═════ STORED DATA ═════
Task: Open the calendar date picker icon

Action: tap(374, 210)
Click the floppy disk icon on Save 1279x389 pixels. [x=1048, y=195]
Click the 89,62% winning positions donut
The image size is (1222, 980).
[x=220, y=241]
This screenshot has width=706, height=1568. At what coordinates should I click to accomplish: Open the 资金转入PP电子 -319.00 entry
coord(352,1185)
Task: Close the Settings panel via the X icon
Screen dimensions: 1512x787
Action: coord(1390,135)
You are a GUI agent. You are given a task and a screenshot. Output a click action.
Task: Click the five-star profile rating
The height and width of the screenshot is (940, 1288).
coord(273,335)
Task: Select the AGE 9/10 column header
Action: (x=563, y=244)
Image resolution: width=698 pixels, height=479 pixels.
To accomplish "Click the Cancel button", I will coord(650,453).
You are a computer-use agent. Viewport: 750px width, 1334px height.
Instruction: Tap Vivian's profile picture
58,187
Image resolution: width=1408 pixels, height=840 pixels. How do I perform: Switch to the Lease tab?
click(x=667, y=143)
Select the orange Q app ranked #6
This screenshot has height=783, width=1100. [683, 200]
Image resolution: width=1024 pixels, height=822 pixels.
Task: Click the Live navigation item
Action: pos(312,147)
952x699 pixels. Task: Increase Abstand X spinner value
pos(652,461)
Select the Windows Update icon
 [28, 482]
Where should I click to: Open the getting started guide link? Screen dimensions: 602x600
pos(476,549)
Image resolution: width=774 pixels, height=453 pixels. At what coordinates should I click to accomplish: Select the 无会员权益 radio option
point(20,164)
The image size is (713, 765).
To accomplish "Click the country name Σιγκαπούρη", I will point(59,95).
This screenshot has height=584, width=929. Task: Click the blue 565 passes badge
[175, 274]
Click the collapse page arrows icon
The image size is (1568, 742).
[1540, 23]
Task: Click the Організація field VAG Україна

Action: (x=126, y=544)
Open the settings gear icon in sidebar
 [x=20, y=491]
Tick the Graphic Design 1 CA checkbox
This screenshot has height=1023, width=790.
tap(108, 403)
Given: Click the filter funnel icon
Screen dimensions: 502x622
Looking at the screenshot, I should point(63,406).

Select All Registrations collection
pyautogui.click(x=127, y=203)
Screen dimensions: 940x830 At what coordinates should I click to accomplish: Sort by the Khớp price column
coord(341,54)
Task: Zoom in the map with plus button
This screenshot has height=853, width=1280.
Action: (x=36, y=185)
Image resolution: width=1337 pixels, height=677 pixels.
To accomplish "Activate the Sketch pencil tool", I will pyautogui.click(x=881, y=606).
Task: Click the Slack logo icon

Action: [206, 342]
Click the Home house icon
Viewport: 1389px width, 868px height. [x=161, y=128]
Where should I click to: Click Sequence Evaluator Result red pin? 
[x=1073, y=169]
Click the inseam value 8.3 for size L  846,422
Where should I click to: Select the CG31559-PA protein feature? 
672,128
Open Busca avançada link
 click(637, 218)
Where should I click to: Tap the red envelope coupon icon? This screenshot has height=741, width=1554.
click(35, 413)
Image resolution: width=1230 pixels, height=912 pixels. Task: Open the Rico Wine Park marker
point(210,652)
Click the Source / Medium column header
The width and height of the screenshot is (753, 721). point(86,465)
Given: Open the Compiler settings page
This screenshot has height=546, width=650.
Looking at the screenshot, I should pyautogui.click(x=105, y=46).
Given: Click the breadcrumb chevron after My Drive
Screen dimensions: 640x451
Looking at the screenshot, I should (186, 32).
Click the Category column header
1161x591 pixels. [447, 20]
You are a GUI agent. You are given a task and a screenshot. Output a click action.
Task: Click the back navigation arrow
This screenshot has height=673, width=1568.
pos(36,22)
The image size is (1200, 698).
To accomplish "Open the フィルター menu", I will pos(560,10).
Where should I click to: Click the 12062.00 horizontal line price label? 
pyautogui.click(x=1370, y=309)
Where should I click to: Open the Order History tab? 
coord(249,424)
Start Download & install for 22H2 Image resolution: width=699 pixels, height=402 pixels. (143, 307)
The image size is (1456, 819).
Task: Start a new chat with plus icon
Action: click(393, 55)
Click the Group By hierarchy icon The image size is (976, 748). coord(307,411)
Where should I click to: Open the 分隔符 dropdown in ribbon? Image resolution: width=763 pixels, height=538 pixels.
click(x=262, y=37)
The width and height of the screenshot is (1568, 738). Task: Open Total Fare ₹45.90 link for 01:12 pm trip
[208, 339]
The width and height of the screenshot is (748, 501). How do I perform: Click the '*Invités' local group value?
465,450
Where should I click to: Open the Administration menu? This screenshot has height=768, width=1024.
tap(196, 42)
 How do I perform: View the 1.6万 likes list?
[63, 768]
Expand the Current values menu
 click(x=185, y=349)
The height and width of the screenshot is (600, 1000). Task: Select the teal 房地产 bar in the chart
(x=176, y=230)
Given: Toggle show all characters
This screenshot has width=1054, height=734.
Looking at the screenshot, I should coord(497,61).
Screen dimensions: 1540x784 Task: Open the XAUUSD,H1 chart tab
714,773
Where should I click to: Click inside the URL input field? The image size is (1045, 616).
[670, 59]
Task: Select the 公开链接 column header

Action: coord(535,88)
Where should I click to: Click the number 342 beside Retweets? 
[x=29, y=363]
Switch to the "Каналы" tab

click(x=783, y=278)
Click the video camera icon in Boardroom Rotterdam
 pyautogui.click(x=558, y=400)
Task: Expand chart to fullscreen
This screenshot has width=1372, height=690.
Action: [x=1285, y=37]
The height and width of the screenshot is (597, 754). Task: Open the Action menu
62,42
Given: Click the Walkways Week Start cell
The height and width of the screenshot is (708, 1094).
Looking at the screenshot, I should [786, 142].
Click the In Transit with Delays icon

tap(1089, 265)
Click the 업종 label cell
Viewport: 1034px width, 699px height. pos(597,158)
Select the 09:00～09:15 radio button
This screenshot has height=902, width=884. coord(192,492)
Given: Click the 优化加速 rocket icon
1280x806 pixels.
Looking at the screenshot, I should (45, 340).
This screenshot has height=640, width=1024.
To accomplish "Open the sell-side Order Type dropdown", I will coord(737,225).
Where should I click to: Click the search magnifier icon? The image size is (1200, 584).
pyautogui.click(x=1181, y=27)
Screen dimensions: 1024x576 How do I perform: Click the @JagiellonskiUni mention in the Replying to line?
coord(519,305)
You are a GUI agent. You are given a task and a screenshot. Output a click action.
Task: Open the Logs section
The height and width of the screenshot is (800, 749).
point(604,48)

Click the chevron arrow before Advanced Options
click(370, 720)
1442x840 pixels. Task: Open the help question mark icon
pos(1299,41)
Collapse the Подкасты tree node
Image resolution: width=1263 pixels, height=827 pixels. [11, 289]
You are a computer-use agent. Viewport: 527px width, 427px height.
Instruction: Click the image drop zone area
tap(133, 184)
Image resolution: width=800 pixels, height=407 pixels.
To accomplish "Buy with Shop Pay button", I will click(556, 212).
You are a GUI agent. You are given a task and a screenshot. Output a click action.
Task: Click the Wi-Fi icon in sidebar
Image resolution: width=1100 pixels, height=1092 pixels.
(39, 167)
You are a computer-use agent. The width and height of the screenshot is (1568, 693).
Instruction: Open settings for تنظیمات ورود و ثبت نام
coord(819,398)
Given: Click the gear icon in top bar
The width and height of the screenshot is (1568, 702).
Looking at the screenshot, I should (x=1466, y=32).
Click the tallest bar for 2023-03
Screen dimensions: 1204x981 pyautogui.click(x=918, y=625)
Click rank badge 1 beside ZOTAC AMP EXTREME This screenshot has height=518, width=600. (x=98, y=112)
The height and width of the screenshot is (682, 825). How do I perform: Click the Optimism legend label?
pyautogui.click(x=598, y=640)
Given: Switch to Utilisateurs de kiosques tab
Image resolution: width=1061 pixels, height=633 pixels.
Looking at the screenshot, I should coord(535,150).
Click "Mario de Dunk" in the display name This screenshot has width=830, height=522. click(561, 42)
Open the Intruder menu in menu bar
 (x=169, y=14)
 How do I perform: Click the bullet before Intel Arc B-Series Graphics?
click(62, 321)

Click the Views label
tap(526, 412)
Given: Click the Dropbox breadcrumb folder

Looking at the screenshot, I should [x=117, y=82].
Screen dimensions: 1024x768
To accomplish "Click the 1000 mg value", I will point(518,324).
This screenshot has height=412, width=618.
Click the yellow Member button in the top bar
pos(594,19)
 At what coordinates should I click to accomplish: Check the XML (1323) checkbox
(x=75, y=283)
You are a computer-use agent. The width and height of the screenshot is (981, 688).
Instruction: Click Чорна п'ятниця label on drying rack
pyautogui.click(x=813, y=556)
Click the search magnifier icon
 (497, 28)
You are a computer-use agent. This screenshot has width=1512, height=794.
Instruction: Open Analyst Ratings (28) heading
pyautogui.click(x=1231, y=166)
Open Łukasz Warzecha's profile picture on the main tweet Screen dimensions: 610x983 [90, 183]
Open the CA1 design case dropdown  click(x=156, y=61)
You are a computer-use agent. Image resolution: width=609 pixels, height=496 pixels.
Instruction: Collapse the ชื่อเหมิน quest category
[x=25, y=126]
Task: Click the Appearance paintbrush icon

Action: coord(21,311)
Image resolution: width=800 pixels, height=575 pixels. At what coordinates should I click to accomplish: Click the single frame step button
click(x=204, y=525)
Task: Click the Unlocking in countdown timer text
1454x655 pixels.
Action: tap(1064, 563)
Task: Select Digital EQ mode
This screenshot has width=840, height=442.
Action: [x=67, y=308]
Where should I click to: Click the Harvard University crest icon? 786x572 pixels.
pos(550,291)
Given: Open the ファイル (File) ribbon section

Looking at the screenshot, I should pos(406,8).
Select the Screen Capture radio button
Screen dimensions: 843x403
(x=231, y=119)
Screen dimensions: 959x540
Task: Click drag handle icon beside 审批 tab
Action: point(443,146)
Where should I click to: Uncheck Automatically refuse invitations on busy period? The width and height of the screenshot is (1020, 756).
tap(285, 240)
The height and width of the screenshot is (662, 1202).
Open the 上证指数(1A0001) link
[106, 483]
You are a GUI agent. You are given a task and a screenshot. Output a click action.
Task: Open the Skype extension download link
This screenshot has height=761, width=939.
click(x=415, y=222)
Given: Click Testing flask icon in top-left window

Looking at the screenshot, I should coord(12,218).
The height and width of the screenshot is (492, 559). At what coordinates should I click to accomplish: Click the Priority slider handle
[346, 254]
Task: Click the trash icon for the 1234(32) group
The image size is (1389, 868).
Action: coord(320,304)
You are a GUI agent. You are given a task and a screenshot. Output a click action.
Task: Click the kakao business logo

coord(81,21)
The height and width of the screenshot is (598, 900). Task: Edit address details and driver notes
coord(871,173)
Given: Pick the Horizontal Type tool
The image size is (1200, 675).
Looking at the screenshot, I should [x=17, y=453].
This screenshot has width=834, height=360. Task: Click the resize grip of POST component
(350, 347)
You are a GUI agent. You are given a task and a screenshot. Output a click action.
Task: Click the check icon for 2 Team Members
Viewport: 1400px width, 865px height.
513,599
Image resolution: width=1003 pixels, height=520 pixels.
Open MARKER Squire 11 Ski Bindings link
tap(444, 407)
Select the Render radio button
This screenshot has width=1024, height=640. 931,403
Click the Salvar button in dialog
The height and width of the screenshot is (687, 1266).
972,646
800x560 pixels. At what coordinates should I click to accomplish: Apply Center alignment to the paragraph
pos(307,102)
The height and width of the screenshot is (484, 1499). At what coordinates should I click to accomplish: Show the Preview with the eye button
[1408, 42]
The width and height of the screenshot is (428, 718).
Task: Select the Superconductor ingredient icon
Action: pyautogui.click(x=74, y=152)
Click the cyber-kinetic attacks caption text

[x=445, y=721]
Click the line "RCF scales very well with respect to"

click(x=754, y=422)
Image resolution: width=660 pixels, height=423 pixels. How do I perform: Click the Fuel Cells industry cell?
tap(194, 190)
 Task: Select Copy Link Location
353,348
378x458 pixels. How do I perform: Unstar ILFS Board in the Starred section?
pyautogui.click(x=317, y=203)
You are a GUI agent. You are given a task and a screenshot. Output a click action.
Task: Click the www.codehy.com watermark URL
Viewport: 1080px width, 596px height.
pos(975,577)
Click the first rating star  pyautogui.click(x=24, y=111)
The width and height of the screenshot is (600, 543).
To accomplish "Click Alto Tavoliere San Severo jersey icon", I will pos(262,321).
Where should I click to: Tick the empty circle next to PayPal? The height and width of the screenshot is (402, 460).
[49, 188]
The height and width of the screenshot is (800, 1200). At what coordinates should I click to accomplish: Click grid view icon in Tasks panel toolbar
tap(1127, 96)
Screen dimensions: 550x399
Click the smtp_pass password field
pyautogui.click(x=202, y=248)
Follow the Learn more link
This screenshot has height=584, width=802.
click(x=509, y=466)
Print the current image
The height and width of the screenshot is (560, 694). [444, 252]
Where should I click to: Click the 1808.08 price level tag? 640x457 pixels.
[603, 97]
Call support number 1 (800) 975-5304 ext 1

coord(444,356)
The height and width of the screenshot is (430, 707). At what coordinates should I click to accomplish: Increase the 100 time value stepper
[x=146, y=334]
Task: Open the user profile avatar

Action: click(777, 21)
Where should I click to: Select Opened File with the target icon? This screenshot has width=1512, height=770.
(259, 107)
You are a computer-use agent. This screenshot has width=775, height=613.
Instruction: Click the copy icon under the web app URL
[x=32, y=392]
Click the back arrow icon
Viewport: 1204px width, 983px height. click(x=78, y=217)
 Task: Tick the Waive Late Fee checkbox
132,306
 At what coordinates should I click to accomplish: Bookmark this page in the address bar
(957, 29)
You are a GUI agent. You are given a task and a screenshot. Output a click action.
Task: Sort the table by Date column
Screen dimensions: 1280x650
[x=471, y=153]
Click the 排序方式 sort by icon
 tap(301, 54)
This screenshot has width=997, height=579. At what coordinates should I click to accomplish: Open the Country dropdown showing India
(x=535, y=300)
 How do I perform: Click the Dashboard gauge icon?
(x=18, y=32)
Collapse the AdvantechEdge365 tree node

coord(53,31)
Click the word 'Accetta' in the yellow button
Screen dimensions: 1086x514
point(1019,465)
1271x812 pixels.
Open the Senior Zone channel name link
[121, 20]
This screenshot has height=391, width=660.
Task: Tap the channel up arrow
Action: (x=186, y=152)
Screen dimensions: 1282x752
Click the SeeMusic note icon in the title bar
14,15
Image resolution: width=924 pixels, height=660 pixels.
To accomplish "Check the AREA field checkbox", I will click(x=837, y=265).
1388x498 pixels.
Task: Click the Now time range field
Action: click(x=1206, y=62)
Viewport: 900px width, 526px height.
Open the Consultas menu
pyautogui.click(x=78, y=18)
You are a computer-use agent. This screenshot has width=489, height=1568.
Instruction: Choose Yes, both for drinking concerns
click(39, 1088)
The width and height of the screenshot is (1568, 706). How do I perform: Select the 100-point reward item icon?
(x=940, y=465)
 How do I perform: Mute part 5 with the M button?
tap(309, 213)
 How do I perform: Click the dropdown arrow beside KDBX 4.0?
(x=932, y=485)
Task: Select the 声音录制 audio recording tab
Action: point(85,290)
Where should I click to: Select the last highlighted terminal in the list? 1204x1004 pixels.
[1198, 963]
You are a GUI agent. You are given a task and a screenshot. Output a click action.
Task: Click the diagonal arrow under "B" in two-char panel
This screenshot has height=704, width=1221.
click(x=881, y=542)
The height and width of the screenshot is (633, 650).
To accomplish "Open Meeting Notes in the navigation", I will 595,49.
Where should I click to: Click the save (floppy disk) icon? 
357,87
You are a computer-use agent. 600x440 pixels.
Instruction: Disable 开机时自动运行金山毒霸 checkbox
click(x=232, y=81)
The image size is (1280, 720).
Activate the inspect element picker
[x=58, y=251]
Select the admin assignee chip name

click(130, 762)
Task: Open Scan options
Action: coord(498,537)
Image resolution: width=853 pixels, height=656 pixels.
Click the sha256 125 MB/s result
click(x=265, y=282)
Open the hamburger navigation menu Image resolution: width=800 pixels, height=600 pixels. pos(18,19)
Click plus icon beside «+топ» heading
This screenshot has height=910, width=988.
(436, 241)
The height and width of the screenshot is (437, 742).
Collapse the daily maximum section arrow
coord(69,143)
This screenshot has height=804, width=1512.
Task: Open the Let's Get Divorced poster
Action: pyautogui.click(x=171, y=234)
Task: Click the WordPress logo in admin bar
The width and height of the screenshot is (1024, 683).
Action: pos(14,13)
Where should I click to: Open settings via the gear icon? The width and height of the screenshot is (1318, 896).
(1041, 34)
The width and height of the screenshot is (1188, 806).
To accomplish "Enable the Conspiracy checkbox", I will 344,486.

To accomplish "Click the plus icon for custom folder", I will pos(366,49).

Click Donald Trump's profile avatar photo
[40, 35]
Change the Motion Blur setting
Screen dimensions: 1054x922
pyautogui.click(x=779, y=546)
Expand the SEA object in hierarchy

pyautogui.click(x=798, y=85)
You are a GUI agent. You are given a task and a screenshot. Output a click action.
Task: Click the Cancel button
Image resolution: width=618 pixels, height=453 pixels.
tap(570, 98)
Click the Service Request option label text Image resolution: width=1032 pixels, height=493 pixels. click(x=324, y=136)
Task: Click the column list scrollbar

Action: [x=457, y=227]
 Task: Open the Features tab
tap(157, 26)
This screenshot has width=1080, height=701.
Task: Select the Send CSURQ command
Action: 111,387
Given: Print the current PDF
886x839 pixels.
═════
■ WHAT TO DO:
Lines from the one holding "Click the Service" through the end of the material above should be output exactly, and all others skipped.

■ YOUR SOLUTION:
Click the Service Request option label text Image resolution: width=1032 pixels, height=493 pixels. click(x=324, y=136)
Task: Click the column list scrollbar

Action: [x=457, y=227]
 Task: Open the Features tab
tap(157, 26)
This screenshot has width=1080, height=701.
Task: Select the Send CSURQ command
Action: 111,387
Given: Print the current PDF
886x839 pixels.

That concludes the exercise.